Выбрать главу

   -- Да это государство должно издать.

   -- Уж этого я не знаю. А кроме того, мои работы по этому делу все пропали.

   -- Как так?

   -- Да так. В официальном отчете делегата Коллегии охраны памятников значится, что отобранные в доме Волконского бумаги израсходованы в уборной уездной чрезвычайной комиссии.

   -- Да ведь это издевательский ответ!..

   В моих разговорах с большевиками всегда наступал момент, когда я стоял на краю опасности. Но мы подходили к двери, его рука была протянута, я протянул свою и вышел...

   Вернемся к грустной повести о судьбе некоторых советских предприятий в области театрального воспитания.

   Я был свидетелем гибели одного начинания. То были инструкторские курсы рабоче-крестьянского театра. Люди приехали на зов с разных концов России в уверенности, что, по истечении курса в несколько месяцев, из них сделают не только актеров и режиссеров, но и преподавателей актерского и режиссерского мастерства. Наивно? Да, с их стороны наивно верить, но раз их пригласили, почему же и не поверить и не поехать? С их стороны наивно, а со стороны пригласивших?..

• _ЗАДАЧА_:
Воспроизведите приведенный выше отрывок о пропавших бумагах и инструкторских театральных курсах полностью, не меняя в нем ни одного знака.

• _ИСХОДНЫЕ ДАННЫЕ_:
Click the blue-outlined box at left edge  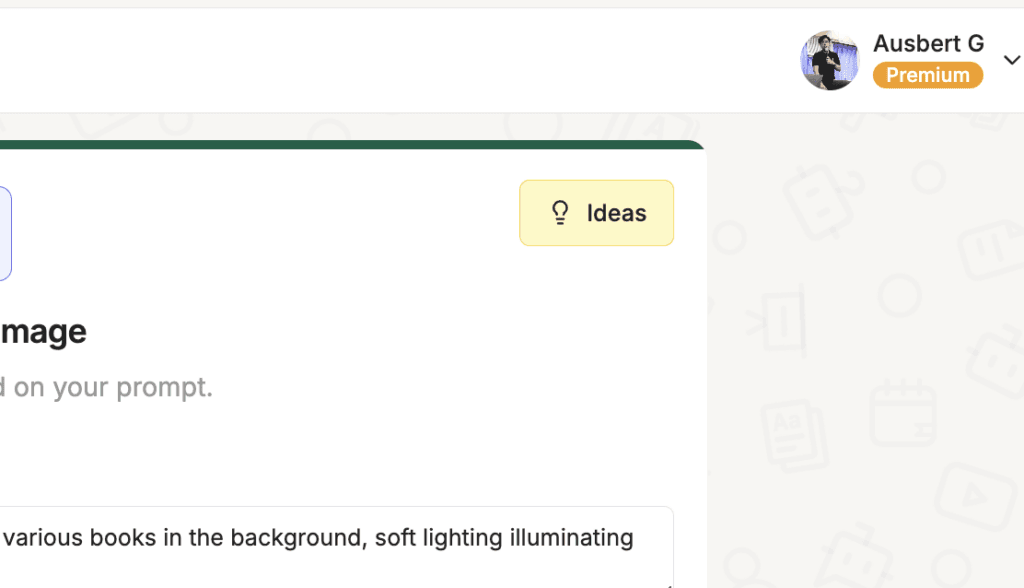[5, 233]
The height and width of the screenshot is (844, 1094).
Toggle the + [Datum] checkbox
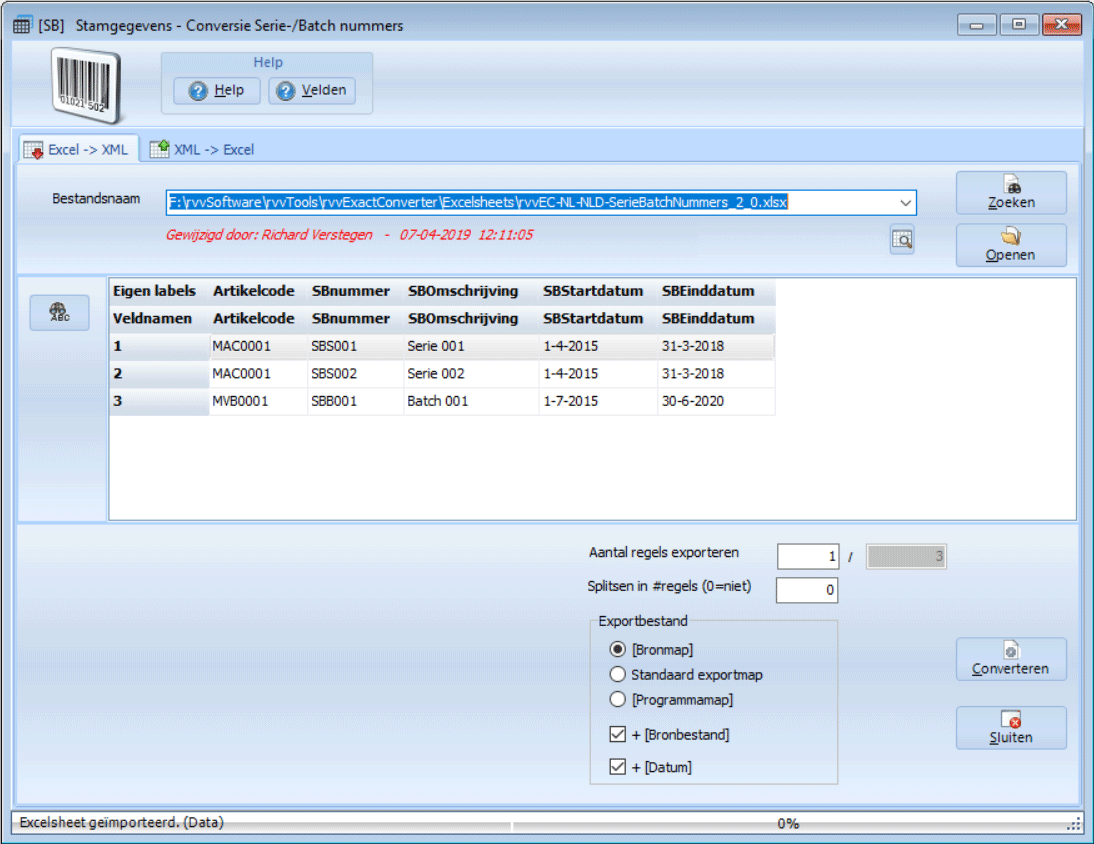[618, 768]
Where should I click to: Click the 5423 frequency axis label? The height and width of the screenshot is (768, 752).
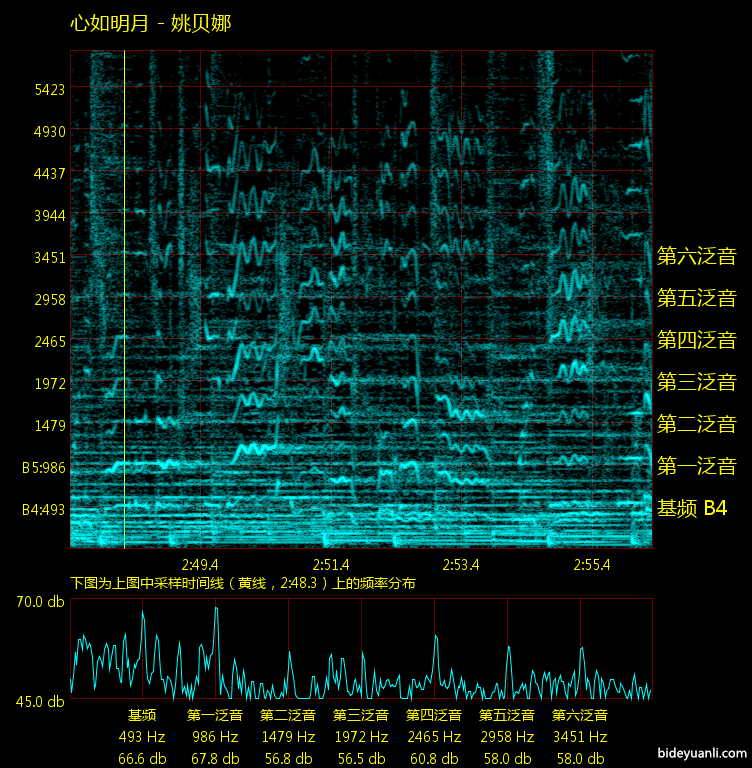coord(49,89)
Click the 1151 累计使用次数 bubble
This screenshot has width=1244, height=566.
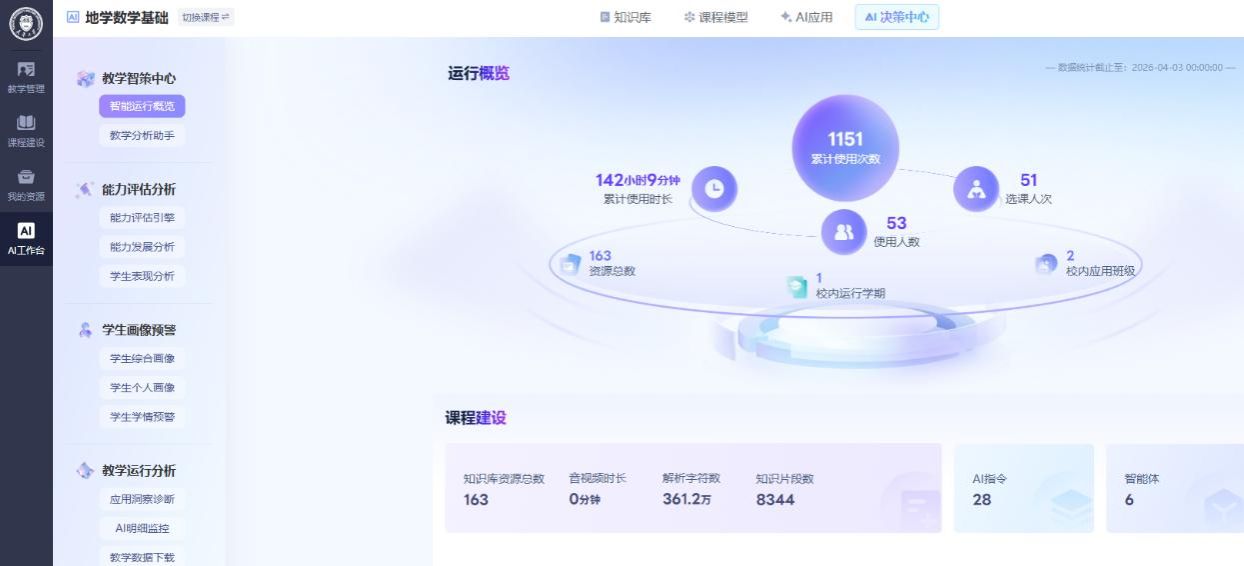click(845, 148)
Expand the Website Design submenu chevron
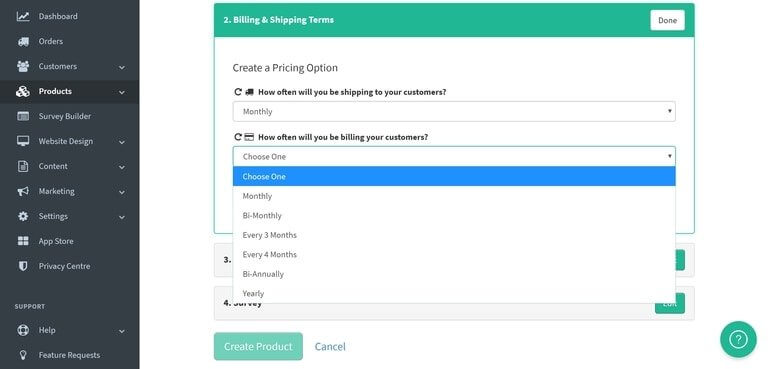 [121, 142]
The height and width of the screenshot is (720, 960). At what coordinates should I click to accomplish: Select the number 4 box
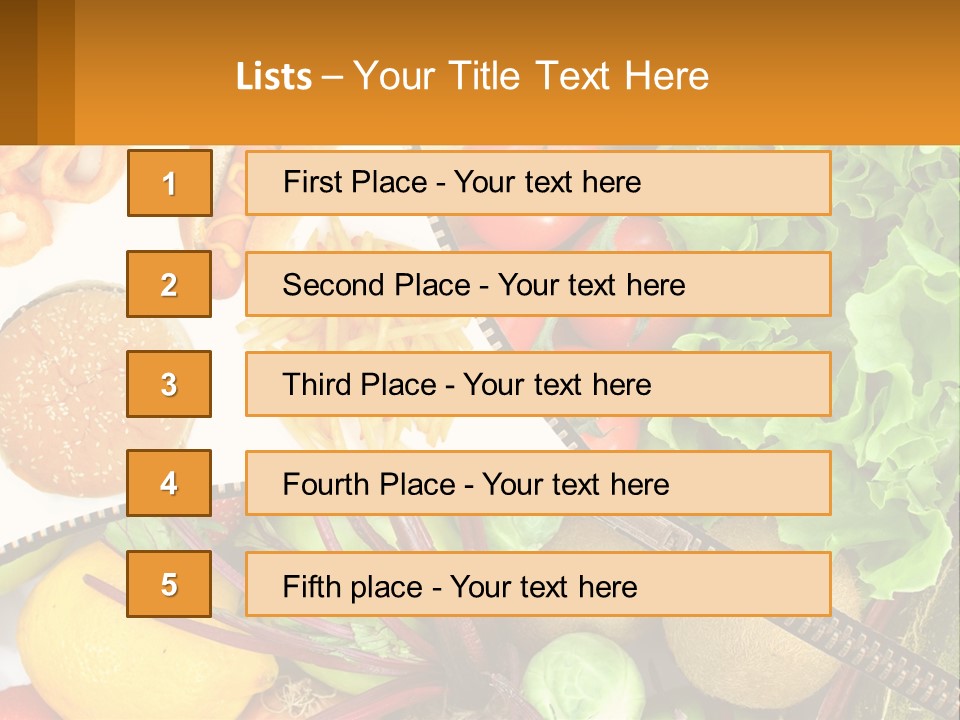coord(169,483)

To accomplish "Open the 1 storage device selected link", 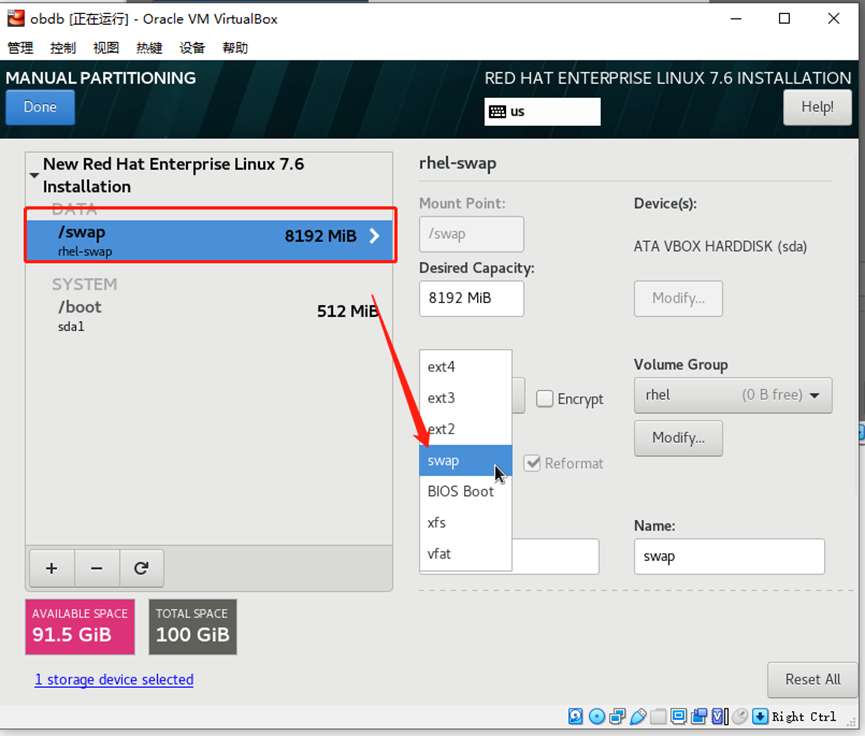I will click(x=114, y=679).
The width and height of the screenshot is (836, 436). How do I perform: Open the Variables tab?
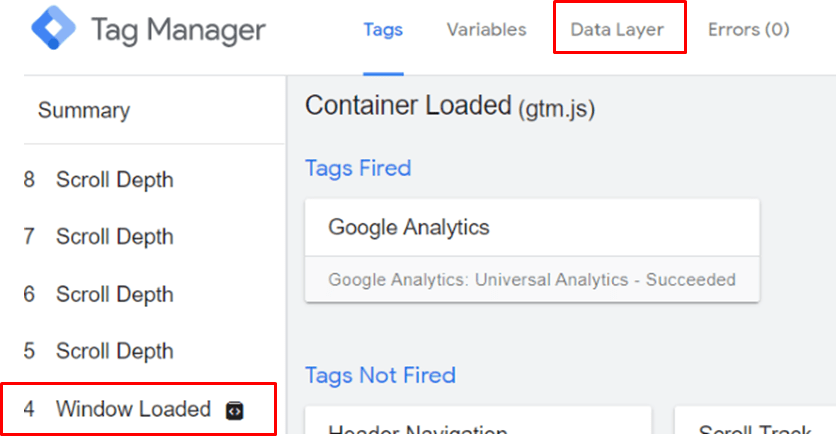tap(486, 29)
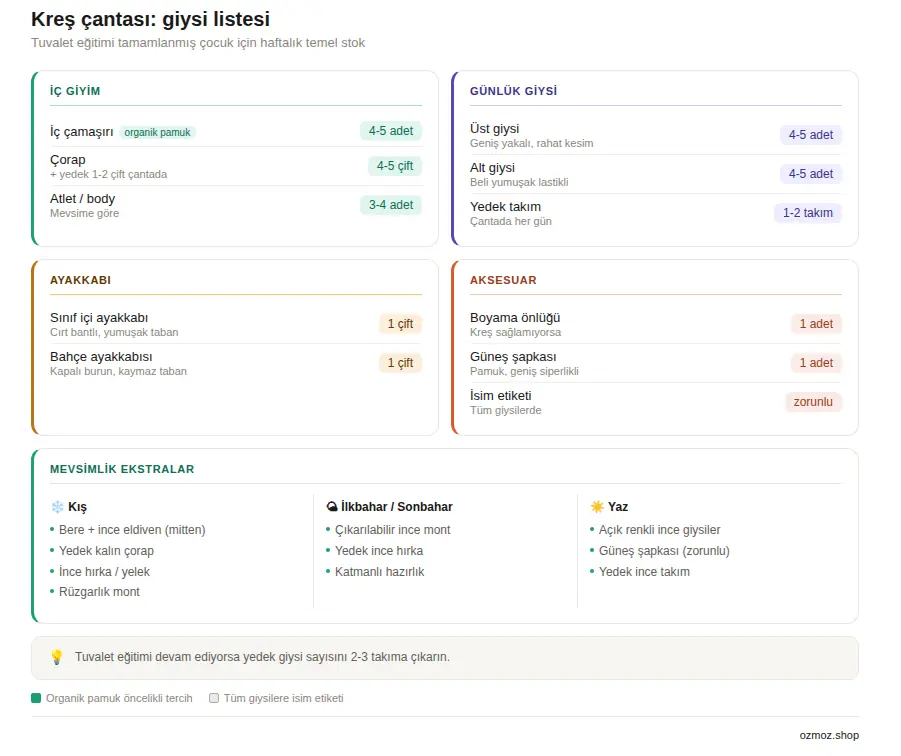Screen dimensions: 901x756
Task: Click the green 'Organik pamuk öncelikli tercih' swatch
Action: (x=37, y=698)
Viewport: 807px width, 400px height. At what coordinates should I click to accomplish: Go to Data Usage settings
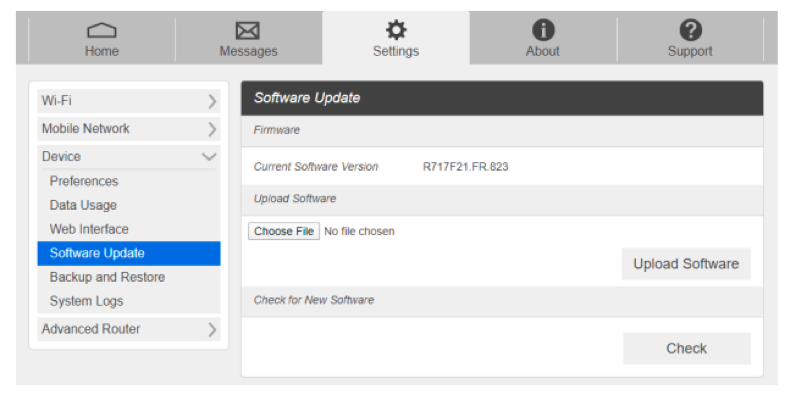click(x=83, y=205)
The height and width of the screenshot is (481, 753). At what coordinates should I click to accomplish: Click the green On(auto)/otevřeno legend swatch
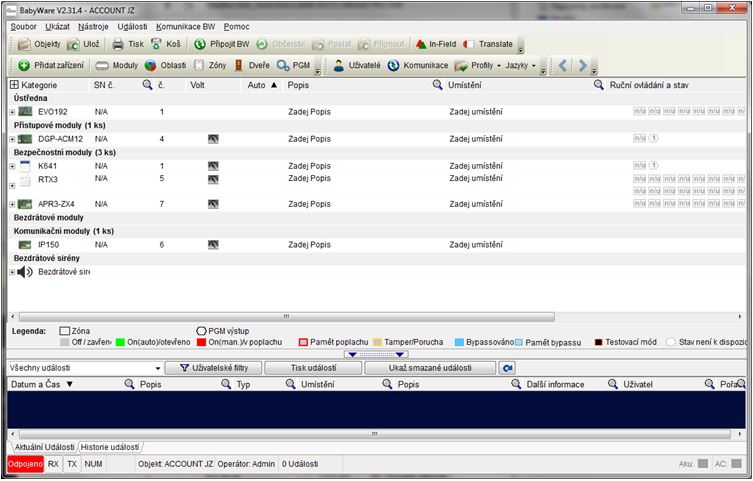(120, 342)
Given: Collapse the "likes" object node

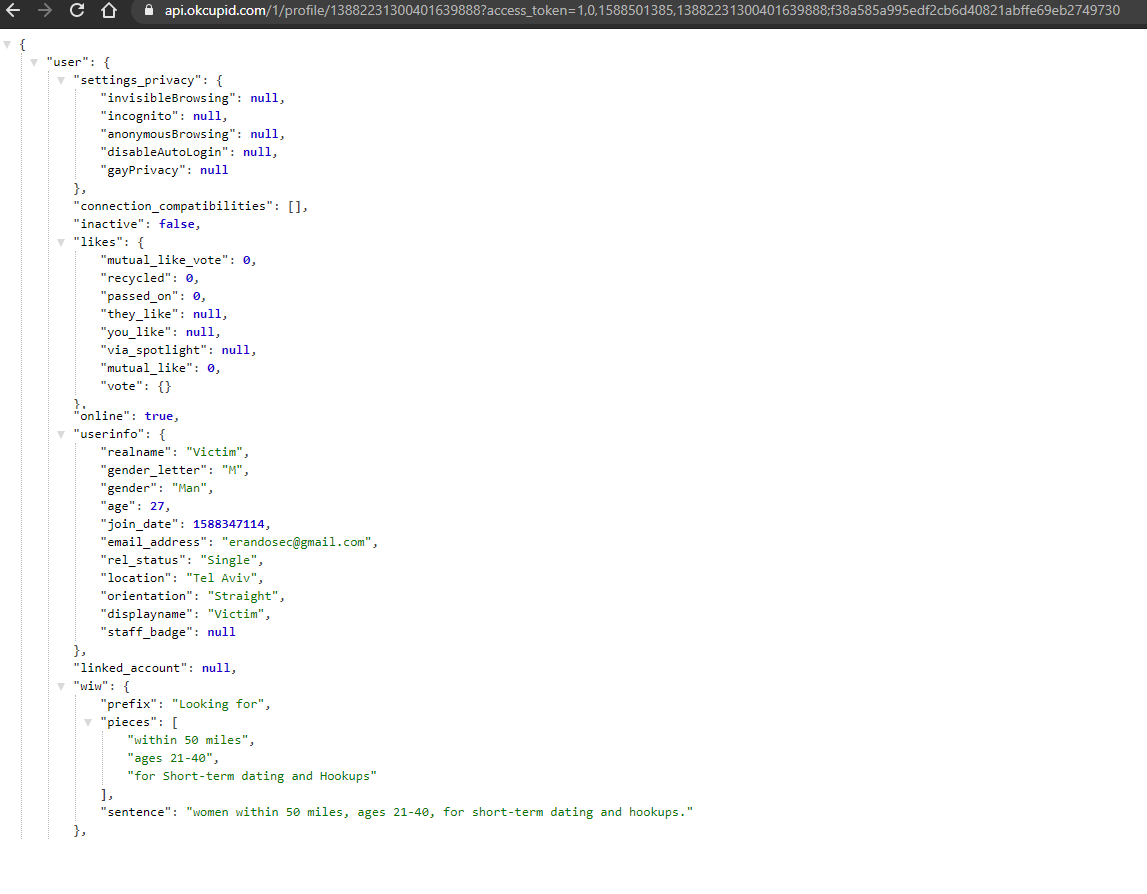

• _РЕЗУЛЬТАТ_:
Выбрать главу

   -- Да это государство должно издать.

   -- Уж этого я не знаю. А кроме того, мои работы по этому делу все пропали.

   -- Как так?

   -- Да так. В официальном отчете делегата Коллегии охраны памятников значится, что отобранные в доме Волконского бумаги израсходованы в уборной уездной чрезвычайной комиссии.

   -- Да ведь это издевательский ответ!..

   В моих разговорах с большевиками всегда наступал момент, когда я стоял на краю опасности. Но мы подходили к двери, его рука была протянута, я протянул свою и вышел...

   Вернемся к грустной повести о судьбе некоторых советских предприятий в области театрального воспитания.

   Я был свидетелем гибели одного начинания. То были инструкторские курсы рабоче-крестьянского театра. Люди приехали на зов с разных концов России в уверенности, что, по истечении курса в несколько месяцев, из них сделают не только актеров и режиссеров, но и преподавателей актерского и режиссерского мастерства. Наивно? Да, с их стороны наивно верить, но раз их пригласили, почему же и не поверить и не поехать? С их стороны наивно, а со стороны пригласивших?..